Stored data:
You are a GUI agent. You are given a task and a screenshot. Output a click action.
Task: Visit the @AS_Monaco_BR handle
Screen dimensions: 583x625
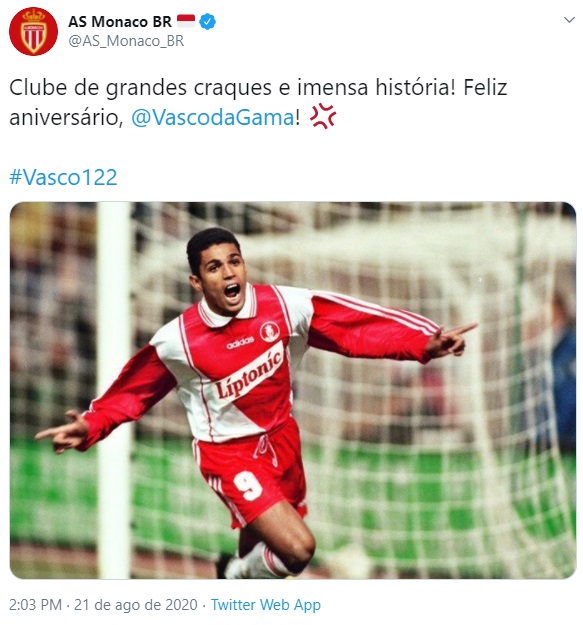coord(126,41)
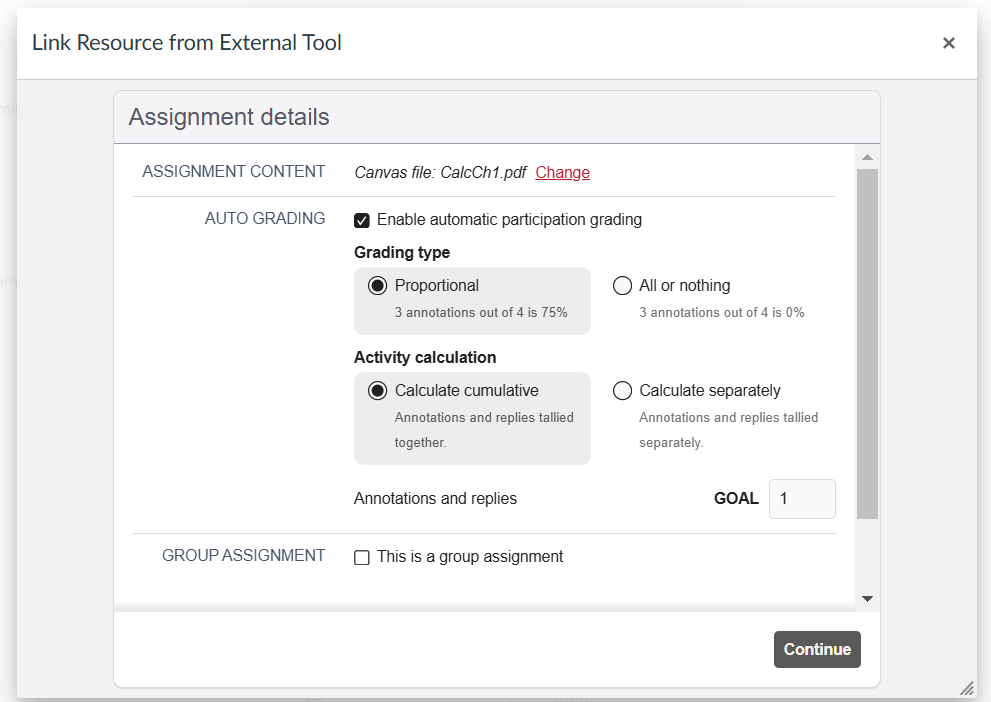Screen dimensions: 991x702
Task: Click the "Assignment details" heading
Action: [229, 117]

- _Your instructions_
Pictures stay out, but every record above is to be returned exactly.

- _Solution to the problem_
You are a GUI agent. You are given a task and a screenshot. Output a click action.
Task: Visit the @AS_Monaco_BR handle
Screen dimensions: 583x625
coord(126,41)
Screen dimensions: 991x702
Task: Click the "Assignment details" heading
Action: [229, 117]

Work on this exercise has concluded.